▶ _Exercise directions_
For each line below that holds the string "magnifier", add one to a tally; report that tally alone.

===== Data records

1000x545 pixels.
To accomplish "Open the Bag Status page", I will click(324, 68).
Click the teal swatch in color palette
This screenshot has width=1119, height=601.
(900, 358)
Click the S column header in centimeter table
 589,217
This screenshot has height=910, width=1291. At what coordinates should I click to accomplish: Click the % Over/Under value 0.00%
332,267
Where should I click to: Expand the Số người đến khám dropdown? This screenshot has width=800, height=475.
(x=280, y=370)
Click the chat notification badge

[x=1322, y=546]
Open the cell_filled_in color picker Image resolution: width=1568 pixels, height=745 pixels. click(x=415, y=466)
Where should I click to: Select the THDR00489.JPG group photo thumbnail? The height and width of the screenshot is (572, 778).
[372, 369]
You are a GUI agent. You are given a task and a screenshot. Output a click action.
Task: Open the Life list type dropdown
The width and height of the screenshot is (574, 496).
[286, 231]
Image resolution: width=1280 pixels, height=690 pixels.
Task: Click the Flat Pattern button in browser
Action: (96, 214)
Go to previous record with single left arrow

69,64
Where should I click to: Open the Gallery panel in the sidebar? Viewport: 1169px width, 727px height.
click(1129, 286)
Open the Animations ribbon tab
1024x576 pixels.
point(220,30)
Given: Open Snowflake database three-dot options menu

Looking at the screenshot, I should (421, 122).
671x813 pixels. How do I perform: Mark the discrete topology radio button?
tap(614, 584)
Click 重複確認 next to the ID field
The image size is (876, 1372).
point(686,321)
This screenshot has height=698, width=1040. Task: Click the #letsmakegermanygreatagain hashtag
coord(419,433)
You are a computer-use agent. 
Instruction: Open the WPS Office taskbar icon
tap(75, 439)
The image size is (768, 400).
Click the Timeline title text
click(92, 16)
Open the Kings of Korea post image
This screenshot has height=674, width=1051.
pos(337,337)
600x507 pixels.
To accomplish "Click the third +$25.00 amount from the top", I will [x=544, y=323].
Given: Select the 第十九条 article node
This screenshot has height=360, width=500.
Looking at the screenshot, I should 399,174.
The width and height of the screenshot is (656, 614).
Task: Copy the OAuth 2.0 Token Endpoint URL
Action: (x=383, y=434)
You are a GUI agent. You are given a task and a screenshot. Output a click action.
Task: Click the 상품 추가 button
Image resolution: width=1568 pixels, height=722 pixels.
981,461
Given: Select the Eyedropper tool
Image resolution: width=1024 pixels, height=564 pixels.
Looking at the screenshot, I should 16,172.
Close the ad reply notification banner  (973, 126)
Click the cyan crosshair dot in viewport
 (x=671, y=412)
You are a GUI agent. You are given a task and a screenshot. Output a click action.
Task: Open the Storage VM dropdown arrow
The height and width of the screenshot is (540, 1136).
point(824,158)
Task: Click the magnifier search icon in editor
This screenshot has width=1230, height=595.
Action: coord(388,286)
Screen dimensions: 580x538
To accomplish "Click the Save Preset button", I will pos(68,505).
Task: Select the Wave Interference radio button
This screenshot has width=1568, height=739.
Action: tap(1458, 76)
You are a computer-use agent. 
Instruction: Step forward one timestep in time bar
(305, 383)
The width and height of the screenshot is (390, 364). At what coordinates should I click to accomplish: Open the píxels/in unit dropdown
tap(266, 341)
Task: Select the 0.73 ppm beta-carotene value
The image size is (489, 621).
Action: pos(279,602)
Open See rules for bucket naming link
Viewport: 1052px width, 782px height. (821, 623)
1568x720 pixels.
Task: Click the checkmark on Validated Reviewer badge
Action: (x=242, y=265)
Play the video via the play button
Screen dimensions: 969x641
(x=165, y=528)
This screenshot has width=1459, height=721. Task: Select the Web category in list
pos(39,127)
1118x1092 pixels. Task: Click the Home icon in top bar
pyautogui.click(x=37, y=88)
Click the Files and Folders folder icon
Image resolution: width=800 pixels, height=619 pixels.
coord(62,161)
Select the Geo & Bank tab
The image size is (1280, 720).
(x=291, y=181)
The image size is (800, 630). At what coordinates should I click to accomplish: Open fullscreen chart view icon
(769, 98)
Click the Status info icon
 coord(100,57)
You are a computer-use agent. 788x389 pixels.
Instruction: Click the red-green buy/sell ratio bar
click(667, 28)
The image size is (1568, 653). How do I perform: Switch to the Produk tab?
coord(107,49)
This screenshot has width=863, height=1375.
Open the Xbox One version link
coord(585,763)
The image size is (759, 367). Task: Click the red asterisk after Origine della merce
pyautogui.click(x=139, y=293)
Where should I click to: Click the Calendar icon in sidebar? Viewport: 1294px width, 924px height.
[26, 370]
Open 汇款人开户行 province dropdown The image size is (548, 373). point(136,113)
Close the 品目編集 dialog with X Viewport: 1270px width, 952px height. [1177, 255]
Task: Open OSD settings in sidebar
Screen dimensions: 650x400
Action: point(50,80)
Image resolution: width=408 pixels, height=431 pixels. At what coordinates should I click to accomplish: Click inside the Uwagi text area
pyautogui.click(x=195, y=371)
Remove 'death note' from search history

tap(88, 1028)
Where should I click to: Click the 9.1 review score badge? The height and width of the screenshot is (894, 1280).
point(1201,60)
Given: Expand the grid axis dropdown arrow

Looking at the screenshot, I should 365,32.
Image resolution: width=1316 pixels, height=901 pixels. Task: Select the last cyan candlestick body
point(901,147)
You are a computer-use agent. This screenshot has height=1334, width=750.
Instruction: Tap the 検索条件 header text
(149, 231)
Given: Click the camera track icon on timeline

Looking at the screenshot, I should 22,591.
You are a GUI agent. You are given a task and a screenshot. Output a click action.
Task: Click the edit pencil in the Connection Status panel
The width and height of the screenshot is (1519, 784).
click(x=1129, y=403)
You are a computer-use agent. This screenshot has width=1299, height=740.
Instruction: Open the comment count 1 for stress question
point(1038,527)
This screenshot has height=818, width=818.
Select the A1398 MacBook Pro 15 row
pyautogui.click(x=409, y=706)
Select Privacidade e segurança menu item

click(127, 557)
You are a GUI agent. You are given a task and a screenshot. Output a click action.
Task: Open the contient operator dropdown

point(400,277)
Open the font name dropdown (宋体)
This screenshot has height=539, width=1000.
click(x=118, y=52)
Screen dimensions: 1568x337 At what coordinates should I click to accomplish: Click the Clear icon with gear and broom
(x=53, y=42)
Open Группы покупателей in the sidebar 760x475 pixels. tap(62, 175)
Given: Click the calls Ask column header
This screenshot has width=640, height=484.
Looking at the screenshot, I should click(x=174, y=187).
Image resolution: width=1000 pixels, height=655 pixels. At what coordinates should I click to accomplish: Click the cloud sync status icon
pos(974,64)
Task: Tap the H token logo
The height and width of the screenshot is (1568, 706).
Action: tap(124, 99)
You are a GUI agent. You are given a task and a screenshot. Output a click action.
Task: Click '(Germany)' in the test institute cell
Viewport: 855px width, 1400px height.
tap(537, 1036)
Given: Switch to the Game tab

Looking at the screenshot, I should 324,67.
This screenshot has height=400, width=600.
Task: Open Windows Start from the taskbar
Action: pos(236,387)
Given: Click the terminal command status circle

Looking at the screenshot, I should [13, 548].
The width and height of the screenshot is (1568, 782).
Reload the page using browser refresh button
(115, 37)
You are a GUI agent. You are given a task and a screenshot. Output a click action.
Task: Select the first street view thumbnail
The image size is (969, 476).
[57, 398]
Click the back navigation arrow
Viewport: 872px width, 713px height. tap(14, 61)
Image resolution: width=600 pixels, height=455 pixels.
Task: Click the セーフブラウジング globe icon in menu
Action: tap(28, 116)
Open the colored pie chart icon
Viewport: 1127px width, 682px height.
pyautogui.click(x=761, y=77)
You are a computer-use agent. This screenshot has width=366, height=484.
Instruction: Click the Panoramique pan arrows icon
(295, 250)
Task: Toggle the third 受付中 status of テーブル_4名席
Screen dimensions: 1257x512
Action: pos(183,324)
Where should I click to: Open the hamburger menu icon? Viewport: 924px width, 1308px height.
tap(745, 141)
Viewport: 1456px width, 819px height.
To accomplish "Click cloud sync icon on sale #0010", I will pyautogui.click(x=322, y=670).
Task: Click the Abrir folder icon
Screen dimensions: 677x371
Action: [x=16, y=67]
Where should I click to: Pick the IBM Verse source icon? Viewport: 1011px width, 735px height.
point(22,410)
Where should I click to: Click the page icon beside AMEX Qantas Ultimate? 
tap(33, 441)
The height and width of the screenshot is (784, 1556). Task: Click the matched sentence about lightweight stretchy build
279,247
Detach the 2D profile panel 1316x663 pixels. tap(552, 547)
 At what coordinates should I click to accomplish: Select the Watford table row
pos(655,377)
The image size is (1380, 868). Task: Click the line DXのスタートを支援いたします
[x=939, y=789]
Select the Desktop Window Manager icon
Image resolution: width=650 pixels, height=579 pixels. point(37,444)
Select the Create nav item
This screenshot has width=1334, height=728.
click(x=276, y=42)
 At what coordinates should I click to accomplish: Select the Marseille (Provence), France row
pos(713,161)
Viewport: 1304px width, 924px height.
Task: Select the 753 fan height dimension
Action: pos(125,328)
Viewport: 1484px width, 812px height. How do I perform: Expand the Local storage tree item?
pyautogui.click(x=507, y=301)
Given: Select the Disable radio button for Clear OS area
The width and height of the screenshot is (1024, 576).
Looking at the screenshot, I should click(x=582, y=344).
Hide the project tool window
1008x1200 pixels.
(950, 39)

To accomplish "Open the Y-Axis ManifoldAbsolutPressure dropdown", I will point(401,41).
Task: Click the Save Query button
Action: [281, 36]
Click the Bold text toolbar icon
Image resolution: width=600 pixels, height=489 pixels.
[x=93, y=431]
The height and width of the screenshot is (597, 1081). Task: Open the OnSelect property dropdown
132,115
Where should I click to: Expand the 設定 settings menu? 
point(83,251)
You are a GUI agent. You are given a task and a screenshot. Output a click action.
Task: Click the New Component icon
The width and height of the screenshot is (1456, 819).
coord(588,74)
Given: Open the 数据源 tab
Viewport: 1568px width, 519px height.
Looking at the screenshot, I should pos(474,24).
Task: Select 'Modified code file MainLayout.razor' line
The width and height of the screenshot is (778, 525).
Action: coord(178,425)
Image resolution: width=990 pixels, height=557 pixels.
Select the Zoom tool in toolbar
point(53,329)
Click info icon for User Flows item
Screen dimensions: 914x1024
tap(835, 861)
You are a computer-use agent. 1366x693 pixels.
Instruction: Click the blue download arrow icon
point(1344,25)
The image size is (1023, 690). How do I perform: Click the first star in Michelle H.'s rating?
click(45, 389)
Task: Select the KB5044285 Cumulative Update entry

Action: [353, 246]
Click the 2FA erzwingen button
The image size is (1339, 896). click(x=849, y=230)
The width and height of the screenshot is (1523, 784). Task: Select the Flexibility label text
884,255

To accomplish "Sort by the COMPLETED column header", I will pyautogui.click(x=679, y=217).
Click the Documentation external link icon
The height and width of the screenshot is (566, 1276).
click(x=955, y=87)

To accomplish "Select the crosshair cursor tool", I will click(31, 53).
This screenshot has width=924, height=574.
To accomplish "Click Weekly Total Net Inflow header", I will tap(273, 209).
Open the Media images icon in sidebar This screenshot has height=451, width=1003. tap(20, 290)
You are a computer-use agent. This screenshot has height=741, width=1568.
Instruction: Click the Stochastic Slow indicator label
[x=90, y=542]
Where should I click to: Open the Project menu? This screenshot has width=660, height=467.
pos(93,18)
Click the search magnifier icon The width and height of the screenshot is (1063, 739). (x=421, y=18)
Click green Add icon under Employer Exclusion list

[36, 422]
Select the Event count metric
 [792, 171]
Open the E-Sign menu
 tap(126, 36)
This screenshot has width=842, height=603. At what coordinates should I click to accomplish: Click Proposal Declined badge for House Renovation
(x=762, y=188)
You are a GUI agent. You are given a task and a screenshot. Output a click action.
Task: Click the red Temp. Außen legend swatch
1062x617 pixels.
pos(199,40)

==========

▶ _Written answer_
2